▶ _WHAT IS BEING ASKED_:
When you reach the line containing "Task: Click the green 次へ button" in the entries below, start writing out each line exactly, and stop after the line containing "Task: Select the red 4.7 episode cell in S2".
####
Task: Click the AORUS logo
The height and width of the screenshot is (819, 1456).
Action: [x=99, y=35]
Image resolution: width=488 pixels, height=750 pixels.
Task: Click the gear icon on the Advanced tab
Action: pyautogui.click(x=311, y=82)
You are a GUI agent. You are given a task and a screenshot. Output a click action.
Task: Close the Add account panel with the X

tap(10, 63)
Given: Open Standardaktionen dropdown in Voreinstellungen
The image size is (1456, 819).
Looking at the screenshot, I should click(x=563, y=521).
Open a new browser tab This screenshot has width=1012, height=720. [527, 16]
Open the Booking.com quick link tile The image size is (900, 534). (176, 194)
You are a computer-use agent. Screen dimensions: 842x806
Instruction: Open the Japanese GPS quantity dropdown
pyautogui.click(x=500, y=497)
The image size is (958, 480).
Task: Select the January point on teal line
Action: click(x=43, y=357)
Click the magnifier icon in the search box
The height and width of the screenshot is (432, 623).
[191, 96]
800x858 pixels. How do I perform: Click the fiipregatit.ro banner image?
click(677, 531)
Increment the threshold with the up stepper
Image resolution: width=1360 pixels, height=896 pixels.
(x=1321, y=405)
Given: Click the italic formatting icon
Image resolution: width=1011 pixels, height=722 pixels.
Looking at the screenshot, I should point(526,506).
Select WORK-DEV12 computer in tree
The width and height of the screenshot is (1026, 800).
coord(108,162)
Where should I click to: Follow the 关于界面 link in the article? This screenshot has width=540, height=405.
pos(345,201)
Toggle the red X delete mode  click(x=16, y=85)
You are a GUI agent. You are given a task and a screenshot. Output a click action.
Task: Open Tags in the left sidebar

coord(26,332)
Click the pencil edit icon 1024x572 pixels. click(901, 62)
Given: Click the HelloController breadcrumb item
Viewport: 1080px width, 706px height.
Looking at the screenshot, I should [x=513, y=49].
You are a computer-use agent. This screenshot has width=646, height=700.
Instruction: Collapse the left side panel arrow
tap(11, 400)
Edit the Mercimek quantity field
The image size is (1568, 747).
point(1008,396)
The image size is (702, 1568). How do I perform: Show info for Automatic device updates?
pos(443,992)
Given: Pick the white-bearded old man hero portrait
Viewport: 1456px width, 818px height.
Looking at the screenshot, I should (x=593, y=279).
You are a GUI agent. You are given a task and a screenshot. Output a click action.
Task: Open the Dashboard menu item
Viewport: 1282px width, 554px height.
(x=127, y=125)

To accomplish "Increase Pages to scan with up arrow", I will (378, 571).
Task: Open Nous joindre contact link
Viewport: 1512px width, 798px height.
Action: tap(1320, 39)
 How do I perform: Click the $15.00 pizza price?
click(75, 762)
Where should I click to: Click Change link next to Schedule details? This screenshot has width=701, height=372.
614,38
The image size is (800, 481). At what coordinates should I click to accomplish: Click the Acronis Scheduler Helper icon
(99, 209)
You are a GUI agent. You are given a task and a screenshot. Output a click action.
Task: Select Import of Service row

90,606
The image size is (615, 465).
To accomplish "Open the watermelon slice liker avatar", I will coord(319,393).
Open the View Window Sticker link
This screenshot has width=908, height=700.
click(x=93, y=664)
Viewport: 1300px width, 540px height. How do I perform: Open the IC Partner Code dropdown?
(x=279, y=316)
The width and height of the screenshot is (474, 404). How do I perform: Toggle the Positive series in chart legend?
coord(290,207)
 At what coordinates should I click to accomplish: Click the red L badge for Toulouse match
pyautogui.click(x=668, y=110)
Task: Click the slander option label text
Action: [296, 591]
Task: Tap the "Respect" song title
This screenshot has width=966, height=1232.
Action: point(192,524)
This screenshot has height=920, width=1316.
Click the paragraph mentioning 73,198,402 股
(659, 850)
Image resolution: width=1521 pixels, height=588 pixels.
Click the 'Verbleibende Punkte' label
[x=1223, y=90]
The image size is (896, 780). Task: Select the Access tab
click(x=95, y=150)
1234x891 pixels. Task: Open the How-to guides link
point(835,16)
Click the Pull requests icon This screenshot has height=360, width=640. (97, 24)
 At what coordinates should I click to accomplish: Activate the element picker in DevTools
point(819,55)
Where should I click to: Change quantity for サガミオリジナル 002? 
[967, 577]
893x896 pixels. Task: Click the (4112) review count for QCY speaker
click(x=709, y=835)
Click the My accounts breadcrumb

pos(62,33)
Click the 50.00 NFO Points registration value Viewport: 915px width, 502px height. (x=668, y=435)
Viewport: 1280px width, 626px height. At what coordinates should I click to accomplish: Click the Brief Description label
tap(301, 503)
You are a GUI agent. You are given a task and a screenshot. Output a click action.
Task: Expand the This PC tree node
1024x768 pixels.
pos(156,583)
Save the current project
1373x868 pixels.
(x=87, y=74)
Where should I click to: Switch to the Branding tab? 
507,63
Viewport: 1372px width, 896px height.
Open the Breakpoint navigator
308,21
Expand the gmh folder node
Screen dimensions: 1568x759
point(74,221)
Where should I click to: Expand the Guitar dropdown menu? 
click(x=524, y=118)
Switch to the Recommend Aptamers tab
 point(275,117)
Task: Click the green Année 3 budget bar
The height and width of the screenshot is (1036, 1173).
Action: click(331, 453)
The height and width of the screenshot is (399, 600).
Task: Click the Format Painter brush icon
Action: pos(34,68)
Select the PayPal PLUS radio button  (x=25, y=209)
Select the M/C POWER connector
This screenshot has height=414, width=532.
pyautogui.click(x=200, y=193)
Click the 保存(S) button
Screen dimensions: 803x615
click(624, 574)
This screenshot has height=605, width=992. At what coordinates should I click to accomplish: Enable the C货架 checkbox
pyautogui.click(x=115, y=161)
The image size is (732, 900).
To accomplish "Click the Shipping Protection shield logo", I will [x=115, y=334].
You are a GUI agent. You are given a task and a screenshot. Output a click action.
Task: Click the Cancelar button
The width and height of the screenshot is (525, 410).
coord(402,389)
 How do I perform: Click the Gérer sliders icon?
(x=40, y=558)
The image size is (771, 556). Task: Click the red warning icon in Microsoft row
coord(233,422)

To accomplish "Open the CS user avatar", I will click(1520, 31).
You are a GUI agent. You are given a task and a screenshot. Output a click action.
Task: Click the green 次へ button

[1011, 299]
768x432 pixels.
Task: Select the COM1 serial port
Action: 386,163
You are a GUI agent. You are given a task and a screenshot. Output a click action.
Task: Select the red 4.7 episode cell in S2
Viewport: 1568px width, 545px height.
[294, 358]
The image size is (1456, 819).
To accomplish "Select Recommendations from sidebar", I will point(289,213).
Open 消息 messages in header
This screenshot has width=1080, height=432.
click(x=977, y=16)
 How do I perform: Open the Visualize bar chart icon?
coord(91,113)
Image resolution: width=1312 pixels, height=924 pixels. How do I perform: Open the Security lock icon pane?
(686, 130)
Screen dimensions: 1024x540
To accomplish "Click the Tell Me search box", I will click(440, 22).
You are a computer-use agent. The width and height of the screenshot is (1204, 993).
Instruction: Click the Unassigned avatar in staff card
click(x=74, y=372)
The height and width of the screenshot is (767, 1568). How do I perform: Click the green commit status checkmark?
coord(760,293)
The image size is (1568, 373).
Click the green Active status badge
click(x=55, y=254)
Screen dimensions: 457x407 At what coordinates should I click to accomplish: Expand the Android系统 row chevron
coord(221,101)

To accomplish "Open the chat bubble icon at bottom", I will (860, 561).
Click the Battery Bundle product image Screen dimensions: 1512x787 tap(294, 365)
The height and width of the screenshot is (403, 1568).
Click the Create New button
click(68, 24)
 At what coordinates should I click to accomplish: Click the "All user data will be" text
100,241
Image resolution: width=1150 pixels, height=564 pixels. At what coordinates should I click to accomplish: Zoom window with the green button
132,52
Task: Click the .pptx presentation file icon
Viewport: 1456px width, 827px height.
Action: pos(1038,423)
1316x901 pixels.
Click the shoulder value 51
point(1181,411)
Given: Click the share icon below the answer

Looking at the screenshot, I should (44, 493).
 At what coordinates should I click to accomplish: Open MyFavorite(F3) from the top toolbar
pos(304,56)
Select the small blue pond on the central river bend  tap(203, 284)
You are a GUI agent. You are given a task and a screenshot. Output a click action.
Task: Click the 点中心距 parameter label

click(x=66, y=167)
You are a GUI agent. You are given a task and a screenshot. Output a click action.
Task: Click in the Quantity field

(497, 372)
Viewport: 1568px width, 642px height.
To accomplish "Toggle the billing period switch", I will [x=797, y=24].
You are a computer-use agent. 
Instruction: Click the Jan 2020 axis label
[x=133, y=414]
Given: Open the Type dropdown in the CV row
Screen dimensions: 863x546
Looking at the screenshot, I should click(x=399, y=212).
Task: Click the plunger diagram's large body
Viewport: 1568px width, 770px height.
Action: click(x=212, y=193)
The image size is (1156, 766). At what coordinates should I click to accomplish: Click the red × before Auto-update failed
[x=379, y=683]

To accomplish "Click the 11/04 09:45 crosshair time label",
####
▶ _RESPONSE TO THIS EXERCISE_:
Task: Click the green 次へ button

[1011, 299]
768x432 pixels.
Task: Select the COM1 serial port
Action: 386,163
You are a GUI agent. You are given a task and a screenshot. Output a click action.
Task: Select the red 4.7 episode cell in S2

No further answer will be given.